# Logistic Regression

**We will use the Breast Cancer Winsconsin dataset available in sklearn to predict whether or not a tumor is likely cancerous (malignant) or benign, and since there are only two categories this makes the classification task perfect for logistic regression.**

**This data set consists of 569 instances and 30 features and 1 target. There two classes in the data 'Malignant' and 'Benign'. 
We will be classifying the data into the two classes Malignant and Benign based on its features.**

**To know more about sklearn datasets please refer to the following link: https://scikit-learn.org/stable/modules/classes.html#module-sklearn.datasets**

In [1]:
import pandas as pd # to manipulate data using dataframes
import numpy as np  # to perform mathematical operations on arrays

from sklearn.datasets import load_breast_cancer # to download the data from datasets provided in sklearn

# to visualise the results
import seaborn as sns
import matplotlib.pyplot as plt
%matplotlib inline

There are 10 different cell nuclei parameters:

**Radius:** Distance from the centre to the perimeter.

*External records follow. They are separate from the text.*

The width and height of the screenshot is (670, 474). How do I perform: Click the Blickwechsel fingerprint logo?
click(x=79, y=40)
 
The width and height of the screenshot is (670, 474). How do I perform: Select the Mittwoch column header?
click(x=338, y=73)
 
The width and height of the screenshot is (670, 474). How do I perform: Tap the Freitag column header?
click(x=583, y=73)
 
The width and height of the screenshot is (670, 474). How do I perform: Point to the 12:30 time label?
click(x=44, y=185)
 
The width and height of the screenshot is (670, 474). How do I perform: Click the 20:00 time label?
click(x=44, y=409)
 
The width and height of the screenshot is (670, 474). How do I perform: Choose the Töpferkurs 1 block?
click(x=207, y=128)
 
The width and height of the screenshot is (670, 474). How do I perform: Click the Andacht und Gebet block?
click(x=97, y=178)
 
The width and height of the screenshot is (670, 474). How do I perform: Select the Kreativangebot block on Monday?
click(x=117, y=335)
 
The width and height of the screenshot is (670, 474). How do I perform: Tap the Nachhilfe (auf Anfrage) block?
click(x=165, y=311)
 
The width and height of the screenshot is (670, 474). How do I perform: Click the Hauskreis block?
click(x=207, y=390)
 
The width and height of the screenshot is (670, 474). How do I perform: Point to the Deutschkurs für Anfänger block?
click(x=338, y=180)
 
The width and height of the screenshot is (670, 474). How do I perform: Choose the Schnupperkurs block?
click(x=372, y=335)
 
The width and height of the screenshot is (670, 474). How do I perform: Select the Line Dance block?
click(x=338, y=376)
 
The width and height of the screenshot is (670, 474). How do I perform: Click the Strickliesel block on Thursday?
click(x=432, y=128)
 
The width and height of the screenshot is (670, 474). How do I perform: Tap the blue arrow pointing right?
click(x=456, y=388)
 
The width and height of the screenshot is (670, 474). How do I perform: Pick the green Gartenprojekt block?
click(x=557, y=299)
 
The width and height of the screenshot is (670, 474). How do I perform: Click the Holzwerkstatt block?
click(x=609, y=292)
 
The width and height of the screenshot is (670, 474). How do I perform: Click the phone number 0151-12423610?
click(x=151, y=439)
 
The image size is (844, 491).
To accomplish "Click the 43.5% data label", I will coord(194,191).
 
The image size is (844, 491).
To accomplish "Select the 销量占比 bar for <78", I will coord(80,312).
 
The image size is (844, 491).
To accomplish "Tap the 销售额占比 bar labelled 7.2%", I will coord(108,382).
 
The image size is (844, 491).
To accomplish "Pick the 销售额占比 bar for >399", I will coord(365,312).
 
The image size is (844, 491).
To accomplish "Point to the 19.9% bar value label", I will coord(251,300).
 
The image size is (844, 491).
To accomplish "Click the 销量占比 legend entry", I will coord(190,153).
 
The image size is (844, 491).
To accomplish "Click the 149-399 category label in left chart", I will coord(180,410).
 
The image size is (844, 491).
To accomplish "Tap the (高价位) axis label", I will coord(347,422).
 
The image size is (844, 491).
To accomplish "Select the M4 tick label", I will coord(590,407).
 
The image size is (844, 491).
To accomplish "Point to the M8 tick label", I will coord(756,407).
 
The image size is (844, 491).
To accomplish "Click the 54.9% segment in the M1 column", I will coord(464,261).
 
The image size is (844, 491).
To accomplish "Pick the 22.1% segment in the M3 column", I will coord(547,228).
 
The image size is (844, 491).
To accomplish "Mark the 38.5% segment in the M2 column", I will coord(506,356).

**Perimeter:** The value of core tumour. The total distance between the points give perimeter.

**Area:** Area of cancer cells.

**Smoothness:** This gives the local variation in the radius lengths. The smoothness is given by difference of radial length and mean lengths of the lines around it.

**Compactness:** It is value of estimation of perimeter and area,it is given by (perimeter^2 / area - 1.0).

**Concavity:** Severity of concave points is given . Smaller chords encapsulate small concavities better. This feature is affected by length

**Concave points:** The concavity measures magnitude of contour concavities while concave points measures the number of concave points

**Symmetry:** The longest chord is taken as major axis.The length difference between the line perpendicular to the major axis is taken. This is known as the symmetry.

**Fractal dimension:** It is a measure of non linear growth. As the ruler used to measure the perimeter increases, the precision decreases and hence the perimeter decreases. This data is plotted using log scale and the downward slope gives us an approximation of fractal dimension

**Texture:** Standard derivation of the Gray scale area. This is helpful to find out the variation.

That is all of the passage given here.